### [PROBLEM]
Please repeat every entry that follows, keeping each one exactly the same.

§

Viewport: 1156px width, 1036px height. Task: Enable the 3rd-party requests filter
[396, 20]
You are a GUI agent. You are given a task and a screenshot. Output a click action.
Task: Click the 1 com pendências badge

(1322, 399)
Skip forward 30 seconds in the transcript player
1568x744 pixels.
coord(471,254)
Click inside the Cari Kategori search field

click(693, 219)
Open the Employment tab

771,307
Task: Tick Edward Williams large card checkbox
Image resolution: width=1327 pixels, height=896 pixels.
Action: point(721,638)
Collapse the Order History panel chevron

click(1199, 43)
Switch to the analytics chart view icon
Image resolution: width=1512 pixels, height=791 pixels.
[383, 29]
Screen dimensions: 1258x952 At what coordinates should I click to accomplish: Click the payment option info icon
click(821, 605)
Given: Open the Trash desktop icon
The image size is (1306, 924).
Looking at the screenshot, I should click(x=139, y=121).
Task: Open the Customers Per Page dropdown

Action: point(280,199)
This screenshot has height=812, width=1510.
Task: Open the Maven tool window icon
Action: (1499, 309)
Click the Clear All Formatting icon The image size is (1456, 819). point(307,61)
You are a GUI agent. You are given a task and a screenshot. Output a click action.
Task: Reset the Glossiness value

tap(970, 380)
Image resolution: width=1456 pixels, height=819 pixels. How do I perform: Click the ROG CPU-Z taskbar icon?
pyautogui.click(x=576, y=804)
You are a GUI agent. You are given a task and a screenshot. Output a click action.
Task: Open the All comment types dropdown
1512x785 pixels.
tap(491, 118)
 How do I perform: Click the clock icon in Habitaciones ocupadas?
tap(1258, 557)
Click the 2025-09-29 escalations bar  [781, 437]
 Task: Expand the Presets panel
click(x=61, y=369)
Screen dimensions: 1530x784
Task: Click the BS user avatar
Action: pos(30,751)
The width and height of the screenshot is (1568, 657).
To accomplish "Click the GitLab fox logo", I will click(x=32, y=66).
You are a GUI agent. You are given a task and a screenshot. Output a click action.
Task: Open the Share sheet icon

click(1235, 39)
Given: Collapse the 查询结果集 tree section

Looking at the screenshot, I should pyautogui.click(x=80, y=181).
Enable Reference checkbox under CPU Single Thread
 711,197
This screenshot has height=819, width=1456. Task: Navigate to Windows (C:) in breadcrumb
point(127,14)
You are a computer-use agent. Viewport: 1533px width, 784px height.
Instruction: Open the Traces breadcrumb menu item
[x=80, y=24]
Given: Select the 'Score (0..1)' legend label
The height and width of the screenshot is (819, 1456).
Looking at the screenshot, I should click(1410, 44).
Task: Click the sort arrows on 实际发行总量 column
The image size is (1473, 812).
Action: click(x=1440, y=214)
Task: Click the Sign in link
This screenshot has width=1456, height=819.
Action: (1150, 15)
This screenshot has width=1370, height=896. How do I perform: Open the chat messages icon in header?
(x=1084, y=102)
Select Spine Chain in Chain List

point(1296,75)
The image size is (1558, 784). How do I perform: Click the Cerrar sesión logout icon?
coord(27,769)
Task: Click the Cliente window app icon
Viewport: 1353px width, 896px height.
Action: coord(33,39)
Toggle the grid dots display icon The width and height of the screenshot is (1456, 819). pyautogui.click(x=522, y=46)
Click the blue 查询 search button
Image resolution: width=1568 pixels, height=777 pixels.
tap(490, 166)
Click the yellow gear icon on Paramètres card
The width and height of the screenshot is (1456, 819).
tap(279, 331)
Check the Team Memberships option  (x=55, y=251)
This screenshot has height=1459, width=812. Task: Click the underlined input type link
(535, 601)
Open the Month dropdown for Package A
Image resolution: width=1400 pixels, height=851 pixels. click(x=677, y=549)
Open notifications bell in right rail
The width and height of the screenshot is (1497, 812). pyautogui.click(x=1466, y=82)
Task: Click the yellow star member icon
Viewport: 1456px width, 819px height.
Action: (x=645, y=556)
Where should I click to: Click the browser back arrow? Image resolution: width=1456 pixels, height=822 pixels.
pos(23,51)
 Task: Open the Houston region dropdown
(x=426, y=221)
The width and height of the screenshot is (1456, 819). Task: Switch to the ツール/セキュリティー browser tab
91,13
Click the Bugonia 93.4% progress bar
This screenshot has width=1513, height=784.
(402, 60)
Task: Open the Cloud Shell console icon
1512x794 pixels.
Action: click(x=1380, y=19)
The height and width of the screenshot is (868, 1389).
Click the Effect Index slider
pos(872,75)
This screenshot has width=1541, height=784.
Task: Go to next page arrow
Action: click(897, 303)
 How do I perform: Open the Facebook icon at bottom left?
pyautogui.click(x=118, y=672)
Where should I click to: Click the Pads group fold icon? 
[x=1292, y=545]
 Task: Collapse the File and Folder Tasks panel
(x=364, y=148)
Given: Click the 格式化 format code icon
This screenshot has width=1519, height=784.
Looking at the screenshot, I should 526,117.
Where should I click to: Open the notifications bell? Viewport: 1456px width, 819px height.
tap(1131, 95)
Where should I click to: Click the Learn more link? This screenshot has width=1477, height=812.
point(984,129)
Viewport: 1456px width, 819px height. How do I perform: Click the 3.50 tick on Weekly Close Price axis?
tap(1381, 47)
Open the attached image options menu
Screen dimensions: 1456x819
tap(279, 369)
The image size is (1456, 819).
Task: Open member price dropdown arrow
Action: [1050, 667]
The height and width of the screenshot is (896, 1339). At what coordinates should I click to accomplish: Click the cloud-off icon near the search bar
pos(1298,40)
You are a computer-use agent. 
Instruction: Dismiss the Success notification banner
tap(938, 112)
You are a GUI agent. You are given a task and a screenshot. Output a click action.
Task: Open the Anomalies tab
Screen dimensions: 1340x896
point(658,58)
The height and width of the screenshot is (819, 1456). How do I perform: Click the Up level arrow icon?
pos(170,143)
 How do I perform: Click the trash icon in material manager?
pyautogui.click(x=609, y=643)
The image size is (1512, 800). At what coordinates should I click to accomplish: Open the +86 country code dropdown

§

### [ANSWER SPACE]
Viewport: 1156px width, 1036px height. Task: Enable the 3rd-party requests filter
[396, 20]
You are a GUI agent. You are given a task and a screenshot. Output a click action.
Task: Click the 1 com pendências badge

(1322, 399)
Skip forward 30 seconds in the transcript player
1568x744 pixels.
coord(471,254)
Click inside the Cari Kategori search field

click(693, 219)
Open the Employment tab

771,307
Task: Tick Edward Williams large card checkbox
Image resolution: width=1327 pixels, height=896 pixels.
Action: point(721,638)
Collapse the Order History panel chevron

click(1199, 43)
Switch to the analytics chart view icon
Image resolution: width=1512 pixels, height=791 pixels.
[383, 29]
Screen dimensions: 1258x952 At what coordinates should I click to accomplish: Click the payment option info icon
click(821, 605)
Given: Open the Trash desktop icon
The image size is (1306, 924).
Looking at the screenshot, I should click(x=139, y=121).
Task: Open the Customers Per Page dropdown

Action: point(280,199)
This screenshot has height=812, width=1510.
Task: Open the Maven tool window icon
Action: (1499, 309)
Click the Clear All Formatting icon The image size is (1456, 819). point(307,61)
You are a GUI agent. You are given a task and a screenshot. Output a click action.
Task: Reset the Glossiness value

tap(970, 380)
Image resolution: width=1456 pixels, height=819 pixels. How do I perform: Click the ROG CPU-Z taskbar icon?
pyautogui.click(x=576, y=804)
You are a GUI agent. You are given a task and a screenshot. Output a click action.
Task: Open the All comment types dropdown
1512x785 pixels.
tap(491, 118)
 How do I perform: Click the clock icon in Habitaciones ocupadas?
tap(1258, 557)
Click the 2025-09-29 escalations bar  [781, 437]
 Task: Expand the Presets panel
click(x=61, y=369)
Screen dimensions: 1530x784
Task: Click the BS user avatar
Action: pos(30,751)
The width and height of the screenshot is (1568, 657).
To accomplish "Click the GitLab fox logo", I will click(x=32, y=66).
You are a GUI agent. You are given a task and a screenshot. Output a click action.
Task: Open the Share sheet icon

click(1235, 39)
Given: Collapse the 查询结果集 tree section

Looking at the screenshot, I should pyautogui.click(x=80, y=181).
Enable Reference checkbox under CPU Single Thread
 711,197
This screenshot has height=819, width=1456. Task: Navigate to Windows (C:) in breadcrumb
point(127,14)
You are a computer-use agent. Viewport: 1533px width, 784px height.
Instruction: Open the Traces breadcrumb menu item
[x=80, y=24]
Given: Select the 'Score (0..1)' legend label
The height and width of the screenshot is (819, 1456).
Looking at the screenshot, I should click(1410, 44).
Task: Click the sort arrows on 实际发行总量 column
The image size is (1473, 812).
Action: click(x=1440, y=214)
Task: Click the Sign in link
This screenshot has width=1456, height=819.
Action: (1150, 15)
This screenshot has width=1370, height=896. How do I perform: Open the chat messages icon in header?
(x=1084, y=102)
Select Spine Chain in Chain List

point(1296,75)
The image size is (1558, 784). How do I perform: Click the Cerrar sesión logout icon?
coord(27,769)
Task: Click the Cliente window app icon
Viewport: 1353px width, 896px height.
Action: coord(33,39)
Toggle the grid dots display icon The width and height of the screenshot is (1456, 819). pyautogui.click(x=522, y=46)
Click the blue 查询 search button
Image resolution: width=1568 pixels, height=777 pixels.
tap(490, 166)
Click the yellow gear icon on Paramètres card
The width and height of the screenshot is (1456, 819).
tap(279, 331)
Check the Team Memberships option  (x=55, y=251)
This screenshot has height=1459, width=812. Task: Click the underlined input type link
(535, 601)
Open the Month dropdown for Package A
Image resolution: width=1400 pixels, height=851 pixels. click(x=677, y=549)
Open notifications bell in right rail
The width and height of the screenshot is (1497, 812). pyautogui.click(x=1466, y=82)
Task: Click the yellow star member icon
Viewport: 1456px width, 819px height.
Action: (x=645, y=556)
Where should I click to: Click the browser back arrow? Image resolution: width=1456 pixels, height=822 pixels.
pos(23,51)
 Task: Open the Houston region dropdown
(x=426, y=221)
The width and height of the screenshot is (1456, 819). Task: Switch to the ツール/セキュリティー browser tab
91,13
Click the Bugonia 93.4% progress bar
This screenshot has width=1513, height=784.
(402, 60)
Task: Open the Cloud Shell console icon
1512x794 pixels.
Action: click(x=1380, y=19)
The height and width of the screenshot is (868, 1389).
Click the Effect Index slider
pos(872,75)
This screenshot has width=1541, height=784.
Task: Go to next page arrow
Action: click(897, 303)
 How do I perform: Open the Facebook icon at bottom left?
pyautogui.click(x=118, y=672)
Where should I click to: Click the Pads group fold icon? 
[x=1292, y=545]
 Task: Collapse the File and Folder Tasks panel
(x=364, y=148)
Given: Click the 格式化 format code icon
This screenshot has width=1519, height=784.
Looking at the screenshot, I should 526,117.
Where should I click to: Open the notifications bell? Viewport: 1456px width, 819px height.
tap(1131, 95)
Where should I click to: Click the Learn more link? This screenshot has width=1477, height=812.
point(984,129)
Viewport: 1456px width, 819px height. How do I perform: Click the 3.50 tick on Weekly Close Price axis?
tap(1381, 47)
Open the attached image options menu
Screen dimensions: 1456x819
tap(279, 369)
The image size is (1456, 819).
Task: Open member price dropdown arrow
Action: [1050, 667]
The height and width of the screenshot is (896, 1339). At what coordinates should I click to accomplish: Click the cloud-off icon near the search bar
pos(1298,40)
You are a computer-use agent. 
Instruction: Dismiss the Success notification banner
tap(938, 112)
You are a GUI agent. You are given a task and a screenshot. Output a click action.
Task: Open the Anomalies tab
Screen dimensions: 1340x896
point(658,58)
The height and width of the screenshot is (819, 1456). How do I perform: Click the Up level arrow icon?
pos(170,143)
 How do I perform: Click the trash icon in material manager?
pyautogui.click(x=609, y=643)
The image size is (1512, 800). At what coordinates should I click to accomplish: Open the +86 country code dropdown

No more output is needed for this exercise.